Sept. 11 and the ache in our soul
It was not a crusade or a mission that brought me to New York City on a prior anniversary of September 11. It was a visit with my adult daughters, who are also going to vote this November, and who are patient with my unyielding, moldy-fig reflections on a dear nation that has neither crusade nor mission in the air. But, on a surprisingly balmy day, with constant glances at the date box on my watch, I thought I saw, heard, and even voted in the national spiritual poll that has more to do with consolation than contention.
As I gazed down Sixth Avenue on that September 11, 2004, the glaring absence of the two towers on the horizon spoke to me more than anything the presidential candidates of that year had to say.
Still today, there is a hole in our national soul. We look for people on the national ballot who seem to have sensitivity to our true pathos, candidates who reveal bit of poetry and reflection. Too often, they are accusatory rather than elegiac; some exchange war yarns for the sake of advantage rather than honest patriotism, they rely on slogans and they stand around sometimes puffy firefighters rather than asking us any good questions or standing for the children of fighters, teachers, doctors, technicians, or a host of non-comic book or poll-boosting post-9/11 quasi-icons.
Though they protest, candidates sometimes don't seem to know anything about us; it's an unsettling mix of strangers vying for the digital loyalty of more strangers—meaningless flares of ‘lipstick’ and ‘earmarks.’

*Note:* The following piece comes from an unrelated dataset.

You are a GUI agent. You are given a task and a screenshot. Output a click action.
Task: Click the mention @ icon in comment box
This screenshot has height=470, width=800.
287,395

I was nonetheless lifted and touched by my walks with my daughters through the day and evening of that September 11 in New York. There was festive music in the air as bands and choirs gathered in the parks and sang songs that were somberly joyous. Break dancers performed for delighted plebeian circles of folks whose faces and eyes and lips filled the circles with delicious colors and creeds. No one was scared, just as no one was really electrified politically. Liturgies hung over the city and across the quietly grieving sky that looked like an atmospheric scar. Yet there was no sadness, really--just plenty of meaning, caring, and quiet defiance. The vote was being cast--in favor of the American spirit. You just didn't feel that the actual candidates were anywhere near the polls. Perhaps this election will yet lift that spirit.